What has distinguished growing American congregations from their stagnant and dwindling cousins? Some tentative answers are found in a new report from Faith Communities Today: a growing, youthful demographic setting, a multiethnic constituency, a “vital,” contemporary worship style, and a purposeful organizational disposition to grow and change. Drums and “joyful” worship often went with growth; worship described as “reverent,” unfortunately, did not often accompany numeric growth in weekly attendance (see pages 9 and 10 of the report).
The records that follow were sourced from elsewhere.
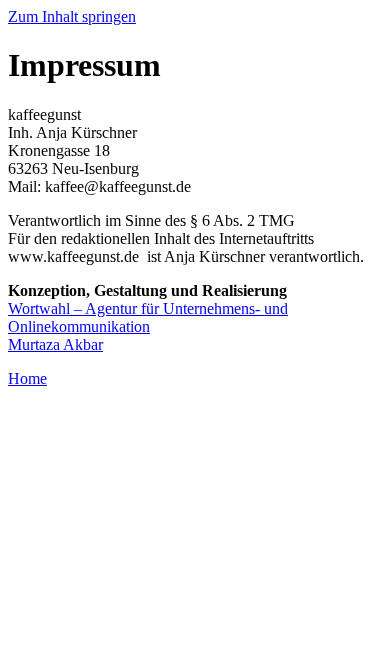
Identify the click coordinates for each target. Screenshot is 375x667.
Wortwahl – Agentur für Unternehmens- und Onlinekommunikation (148, 317)
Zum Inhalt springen (72, 16)
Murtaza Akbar (55, 344)
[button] (27, 378)
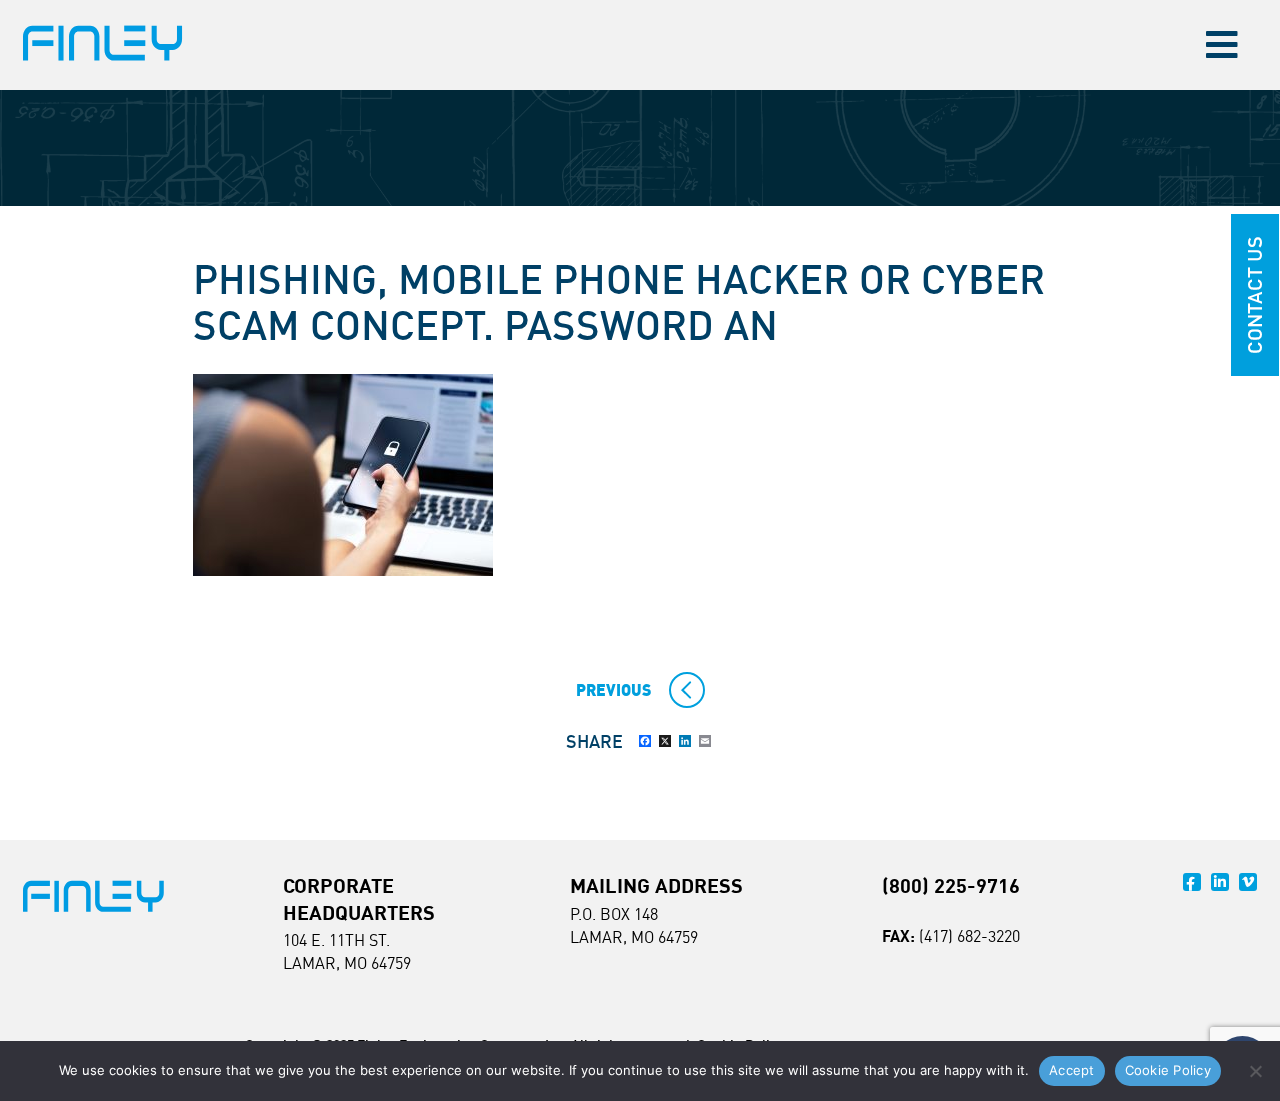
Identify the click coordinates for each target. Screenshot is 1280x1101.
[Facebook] (645, 741)
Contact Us (1254, 295)
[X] (665, 741)
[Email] (705, 741)
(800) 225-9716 (951, 885)
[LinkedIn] (685, 741)
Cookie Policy (1168, 1070)
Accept (1072, 1070)
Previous (613, 690)
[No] (1255, 1071)
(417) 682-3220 (969, 936)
Whether these recent trends are worthy of emulation is a theological and social matter the current report does not address directly. But scholars and laypeople of all stripes may find evidence to inform their perspectives. The report, covering many faiths and denominations, is based on nationwide data collected in 2005 by the Calvin College Center for Social Research.
About the data
The Faith Communities Today (FACT) research team has issued its first extended report on the 2005 FACT survey data. Authored by Kirk Hadaway of the Episcopal Church, the FACTs on Growth report notes the leading correlates (not necessarily causes!) of reported numeric growth in average attendance from 2000 to 2005.
The Center for Social Research participated in survey instrument design, implemented the design in print and on the web, built an online database of congregational contacts, collected survey data, and prepared the data for analysis, including collating and merging U.S. Census and Department of Education statistics into the data.
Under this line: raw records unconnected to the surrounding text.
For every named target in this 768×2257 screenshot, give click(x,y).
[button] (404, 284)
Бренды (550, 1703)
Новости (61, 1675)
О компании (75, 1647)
The complexity of joy, excitement, and reverence
Figure 15 from page 9 of the reportNestled in the report is an interesting nugget that should help nuance congregations’ responses to the study’s findings. What makes a congregation grow may depend heavily on how well its growth strategy fits its constituency; the correlates do not represent a prescription for growth, let alone a “one-size-fits-all” prescription. For example, author Hadaway notes on page 9 that congregations reporting “joyful” worship were significantly more likely to grow (see figure snapshot above), while the adjective “exciting” correlated with growth only for evangelical denominations and not for mainline congregations. “[E]xciting worship may seem to foreign or perhaps too evangelical” to mainline congregations, Hadaway writes. This kind of nuance might also explain the apparently negative association of “reverent” worship with growth found on page 10; though less reverent congregations were about twice as likely to grow as congregations reporting very reverent worship, thirty-one percent of very reverent congregations did grow. The culture of reverence may be a minority culture today, but it can still be associated with growth in many congregations.
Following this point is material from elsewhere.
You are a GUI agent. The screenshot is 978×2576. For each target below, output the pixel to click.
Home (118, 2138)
Multivariate model identifies internal conflict as number-one growth killer
Figure 13 from page 8 of the reportHadaway reports that reverence remained a strong negative correlate of growth in multivariate models (see page 16), even after “controlling” for other factors such as location, faith tradition and initial size. But the number one growth-killer was the presence of internal conflict. He notes that numerous denomination-wide conflicts over sexuality issues probably portend continued decline in mainline congregations. The conflict issue raises a potential research question for future investigation: is the price of conflict great enough that conflicted denominations should consider policies and programs aimed at amicable separation, as well as the usual reconciliation efforts?